TEXTO DE BASE -
===
Outro planejamento é o da cirurgia de mastectomia. Programado para este ano, o procedimento é uma decisão pessoal que integra as mudanças na vida que se propôs. “Pra somar com a alegria da retificação, irei realizar no próximo dia 9 de abril a primeira parte da minha cirurgia. Foi algo que idealizei e lutei”, acrescenta. Para ele, a luta das pessoas transexuais em Fortaleza tem tido significativos avanços. “Os avanços na cidade, hoje, se deram por causa de nós mesmos, não posso deixar de falar isso. É nossa luta diária que não nos deixa parar, principalmente”, afirma.

Abrigo Thadeu Nascimento – Criado para abraçar pessoas transexuais em situação de vulnerabilidade, o Abrigo Thadeu Nascimento está com treze homens e mulheres transexuais. “A situação de todos é muito delicada. Alguns foram rejeitados pela família, a maioria; outros não têm onde morar mesmo. Tem ainda  a dificuldade de arrumar emprego, que é grande, e a gente tenta arrecadar dinheiro realizando bazar de roupas e produção de artesanato”, explica Kaio, que é fundador da ONG. Criado em agosto de 2017, o Abrigo Thadeu Nascimento é uma homenagem ao vendedor, homem trans, que foi espancado e assassinado dentro de casa, em maio de 2017, em Salvador.
===
O QUE FAZER -
#1 Transcreva o trecho do texto sobre pessoas transexuais em Fortaleza que vai de "Abrigo Thadeu Nascimento –" até "2017, em Salvador.".
#2 Dê continuidade ao texto sobre pessoas transexuais em Fortaleza a partir do ponto em que ele termina.
A listagem constitui um material à parte, sem relação com o texto sobre pessoas transexuais em Fortaleza.

DADOS FORNECIDOS -
===
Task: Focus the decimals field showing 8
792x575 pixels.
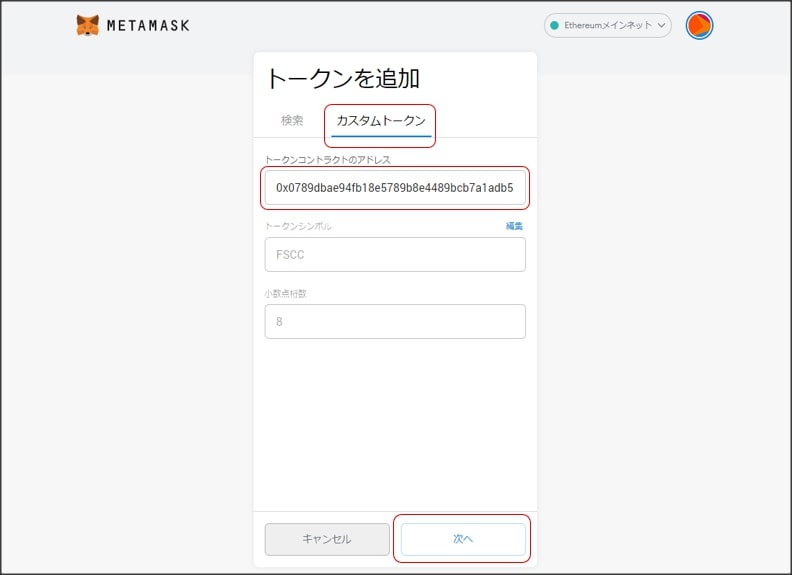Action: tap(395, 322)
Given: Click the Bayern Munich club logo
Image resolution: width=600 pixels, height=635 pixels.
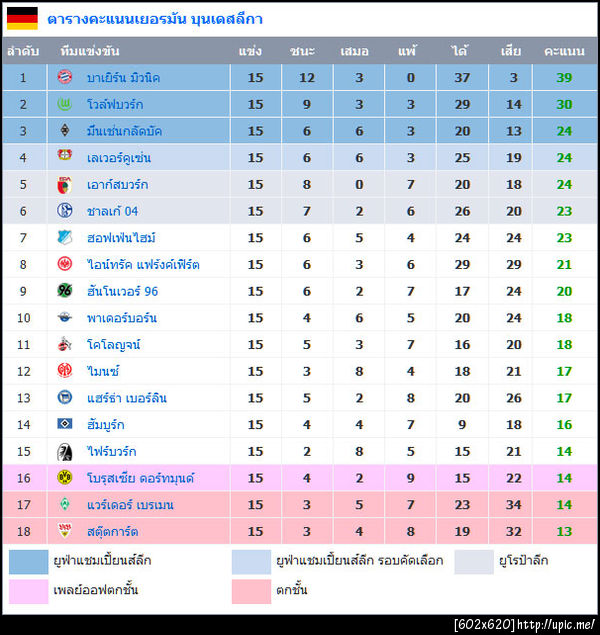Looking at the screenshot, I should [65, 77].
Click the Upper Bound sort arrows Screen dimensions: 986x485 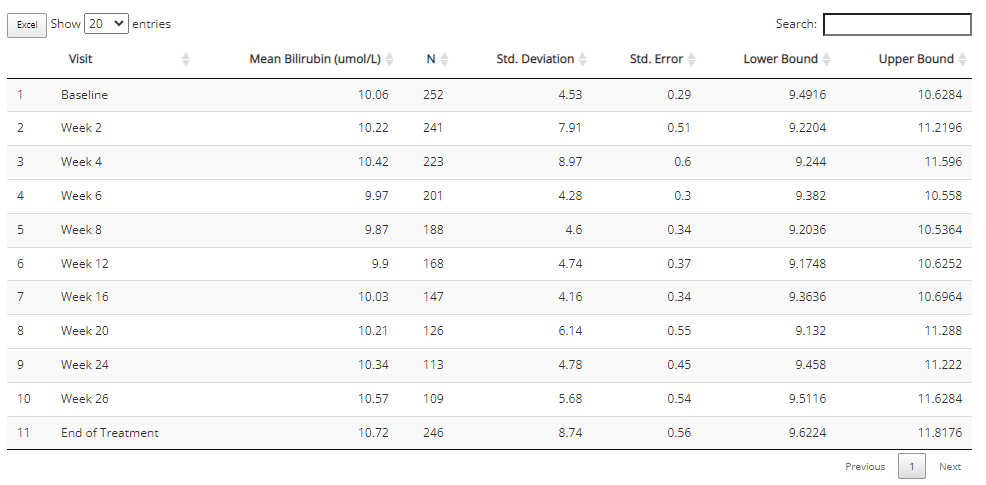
===
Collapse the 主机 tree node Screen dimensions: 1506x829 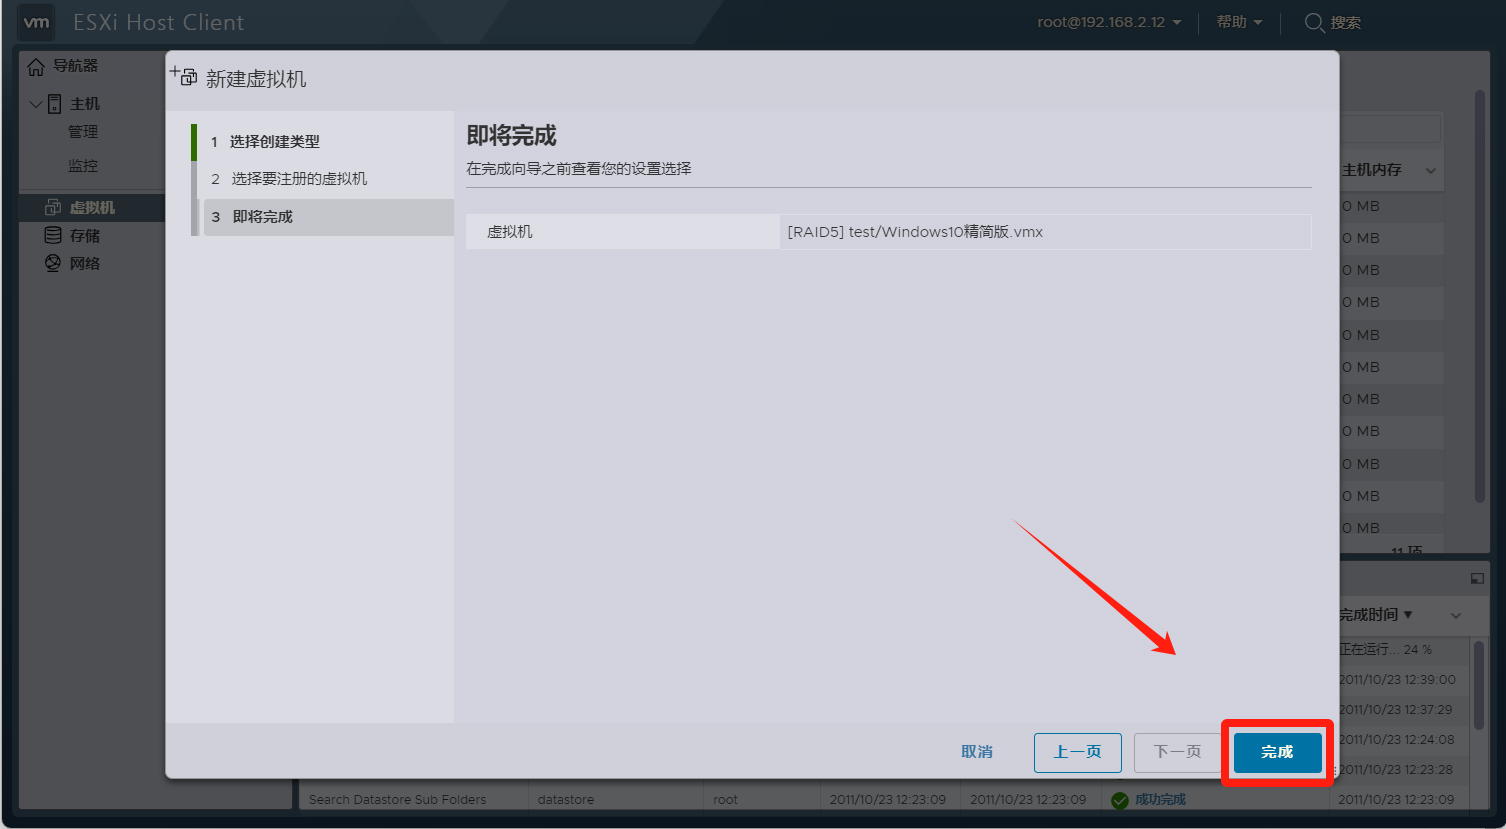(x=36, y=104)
===
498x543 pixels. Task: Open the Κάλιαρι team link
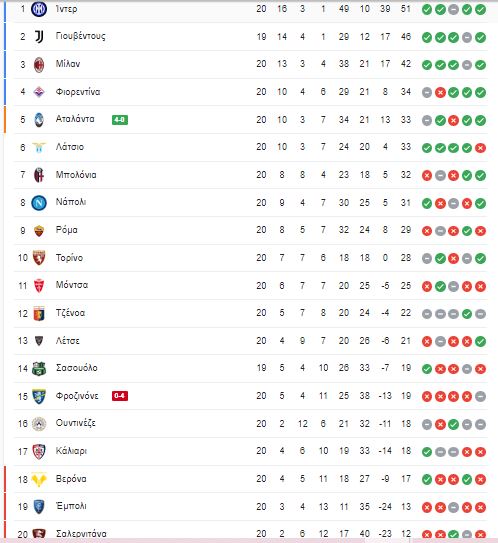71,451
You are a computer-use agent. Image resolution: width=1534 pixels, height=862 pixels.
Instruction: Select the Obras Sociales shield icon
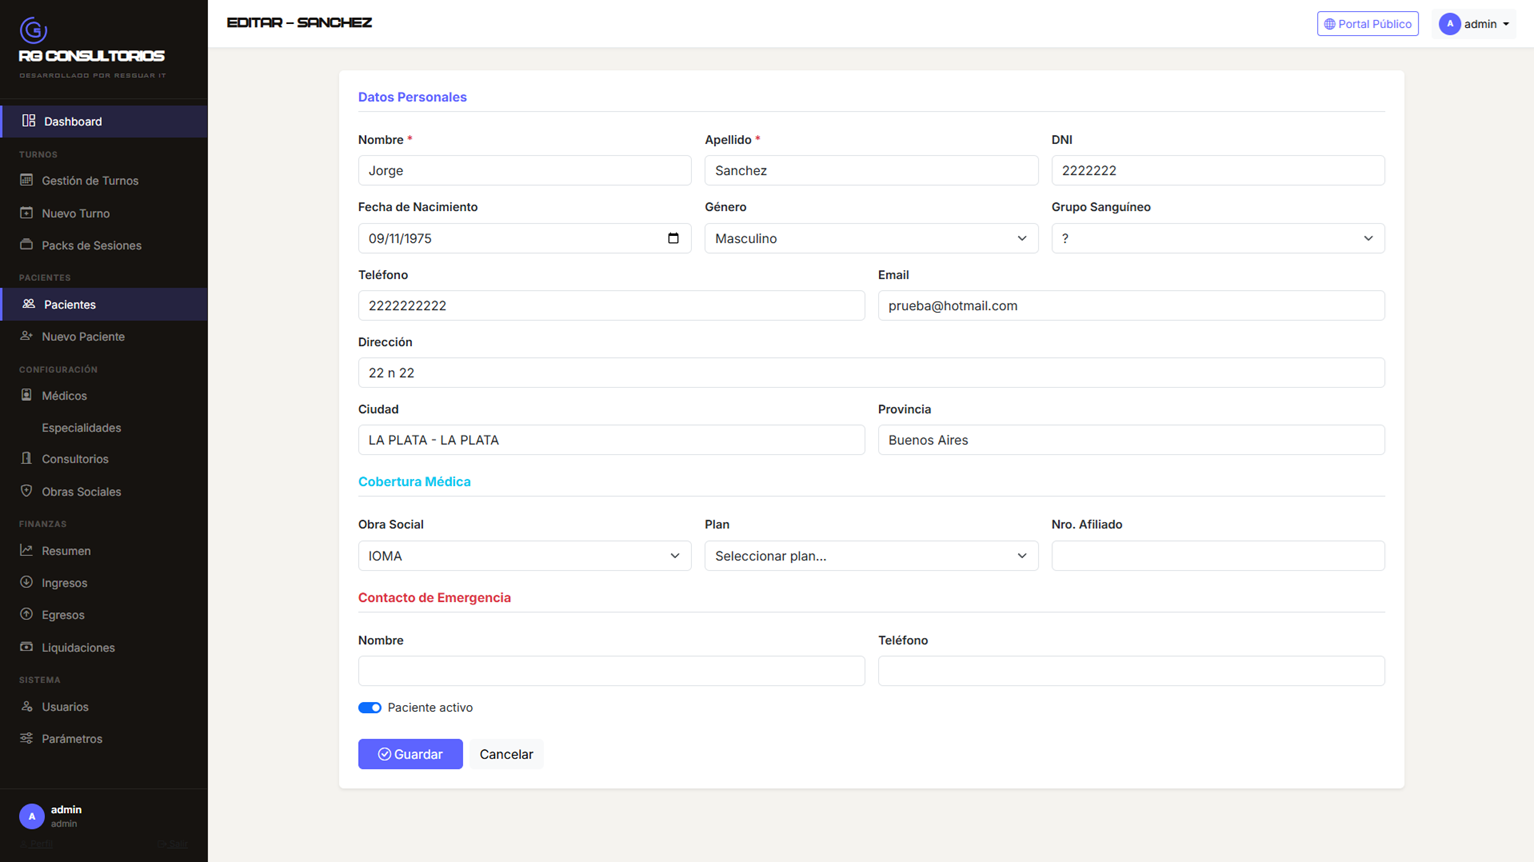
===
SUAS RESPOSTAS -
#1
Abrigo Thadeu Nascimento – Criado para abraçar pessoas transexuais em situação de vulnerabilidade, o Abrigo Thadeu Nascimento está com treze homens e mulheres transexuais. “A situação de todos é muito delicada. Alguns foram rejeitados pela família, a maioria; outros não têm onde morar mesmo. Tem ainda  a dificuldade de arrumar emprego, que é grande, e a gente tenta arrecadar dinheiro realizando bazar de roupas e produção de artesanato”, explica Kaio, que é fundador da ONG. Criado em agosto de 2017, o Abrigo Thadeu Nascimento é uma homenagem ao vendedor, homem trans, que foi espancado e assassinado dentro de casa, em maio de 2017, em Salvador.

#2
O sociólogo diz que recebe diariamente ligações de pessoas trans em situação de vulnerabilidade, mas que não tem como receber todas. “Estamos correndo pra viabilizar um novo prédio, talvez um prédio público, para instalar o Abrigo. Assim, poderemos receber mais pessoas e ter apoio dos órgãos públicos”, projeta. Ele se viu impelido a fazer alguma coisa para mudar esta situação de extrema vulnerabilidade da população trans, que hoje passa à margem de muitas políticas públicas de inclusão. “Muitas destas pessoas são rejeitadas pela família ou ficam muito tempo afastadas, como foi meu caso. A readaptação da família se dá, principalmente, com a educação visual. Se a gente muda de gênero e volta ao seio familiar, há sempre um susto, depois eles vão acostumando”, relata, em tom  confessional, que ainda há relutância dos familiares da mudança de nome. “Minha mãe vê o nome como minha identidade ou algo sagrado, talvez. Vou esperar estar com as documentações em mãos para poder contar a ela”, confessa.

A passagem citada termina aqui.